This post gives one method of computing the covariance between two random variables belonging to a Multinomial Distribution. The method relies on the law of iterated expectation, namely that if $X$ and $Y$ are random variables, we have $\mathbb{E}(\mathbb{E}(Y|X)) = \mathbb{E}(Y)$. Before going into the proof we give some information about the Multinomial Distribution.

The Multinomial Distribution is a natural extension of the classical Binomial Distribution wherein the population has $k \in \mathbb{N}$ traits (like colored balls: blue, orange, green, etc…) and we sample (from an infinite population) $n \in \mathbb{N}$ members (balls) from the population. Out task is to find out the chances of observing a certain vector $\vec{x} = (x_1, x_2,…, x_k)$ which tells us how many of each population member (ball) in our sample we observed. In essence, when we declare interest in finding the number of ways we could have observed $\vec{x} = (x_1, x_2, …, x_k)$ we notice that there are

\[\begin{pmatrix}n \\ x_1,x_2,...,x_k\end{pmatrix} = \frac{n!}{x_1! x_2! \dots x_k!}\]

ways of doing so (to see this assume first the number of ways of simply observing $x_1$ of the first trait, then $x_2$ of the second with new sample size $n - x_1$, then $x_3$ of the third with new sample size $n - x_1 - x_2$, and so on until $x_k$. Multiply all ways together to reach the same answer above.) The chance of one instance of the numbers described by the observed vector $\vec{x}$ is $p_1^{x_1}p_2^{x_2}…p_k^{x_k}$ and with all of the possible ways this could occur, we have for the unobserved vector $\vec{X}$:

\[\begin{equation}\mathbb{P}(\vec{X} = \vec{x}) = \frac{n!}{x_1! x_2! \dots x_k!} p_1^{x_1}p_2^{x_2}...p_k^{x_k} \end{equation}\]

This is the pdf of the Multinomial Distribution.
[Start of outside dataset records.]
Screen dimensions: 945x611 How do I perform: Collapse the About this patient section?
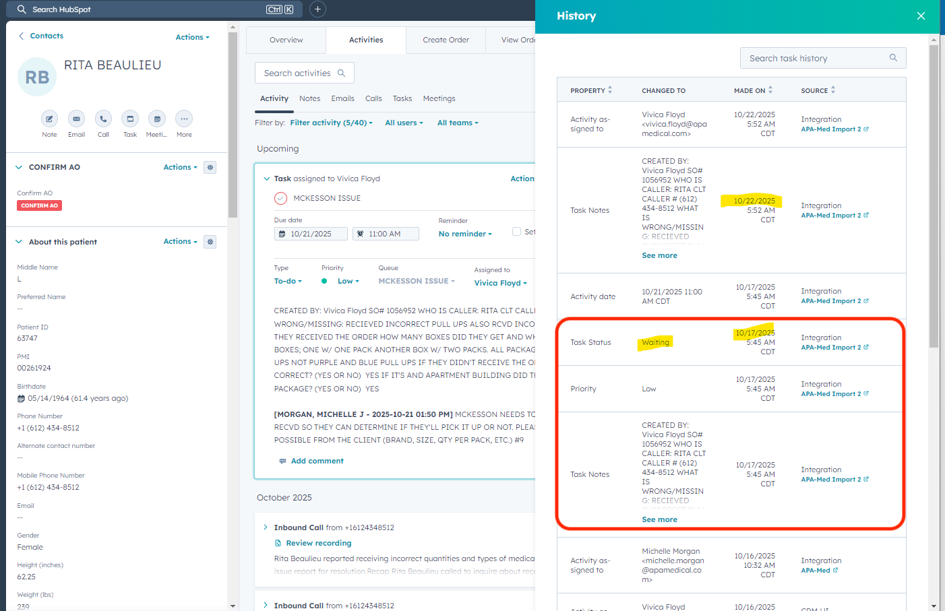pos(19,242)
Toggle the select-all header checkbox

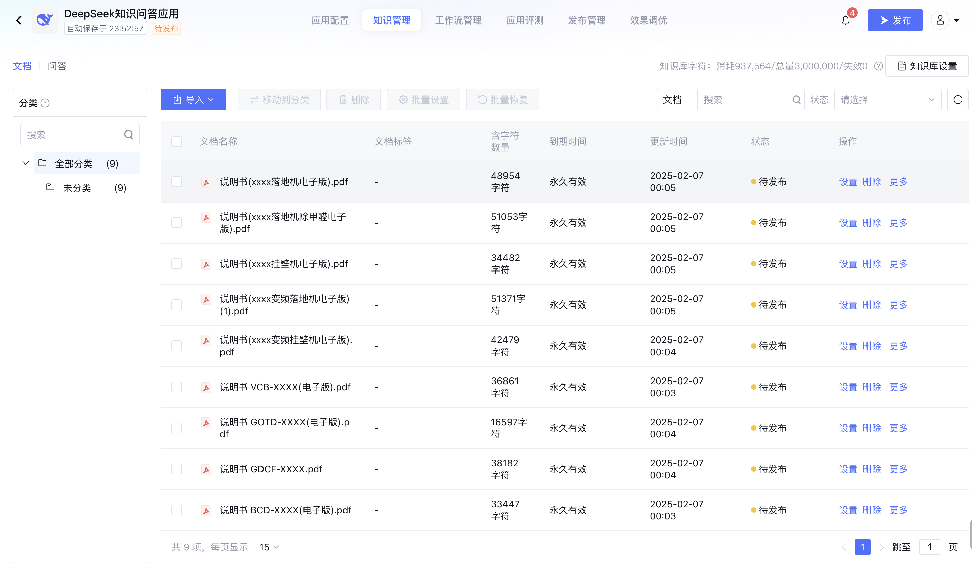click(177, 141)
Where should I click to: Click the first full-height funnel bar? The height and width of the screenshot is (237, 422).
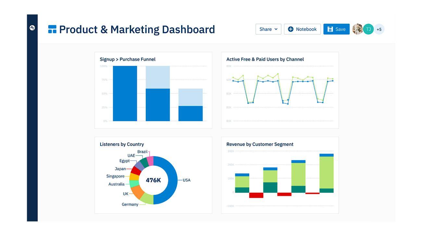point(125,93)

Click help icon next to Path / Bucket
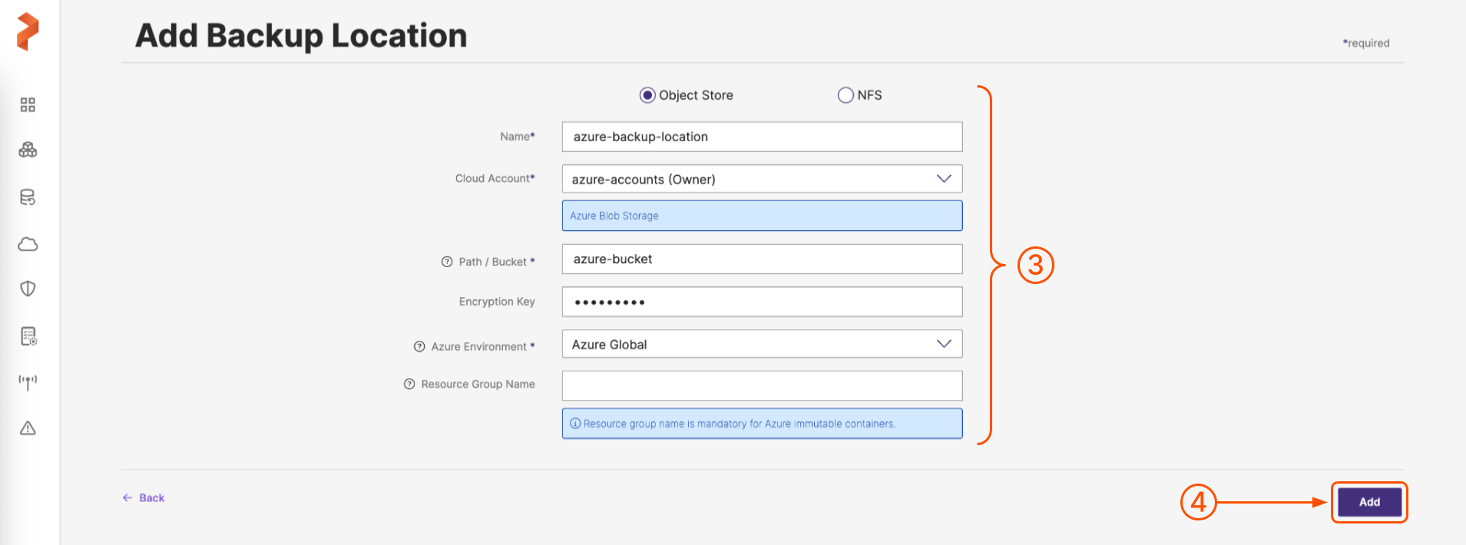[x=447, y=262]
Notice each element of the unobserved vector $X_i$ follows a binomial distribution since we only consider that trait in question; there is a chance $p_i$ of observing the trait per sampled member and chance $1 - p_i$ of not observing the trait per sampled member (a Bernoulli distribution per sampled member). So, the number of members with the trait is a sum of Bernoulli trials, resulting in $X_i \sim \text{Bin}(n, p_i)$ for all $i \in \lbrace 1, 2, …, k \rbrace$. What is special about these members is that they are all dependent on each other, thus $X_i \nind X_j$ for all $i \neq j$. In particular, we have the conditional distribution for any $i \neq j$

\[X_i|(X_j = \alpha) \sim \text{Bin}\left(n - \alpha, \frac{p_i}{1 - p_j}\right)\]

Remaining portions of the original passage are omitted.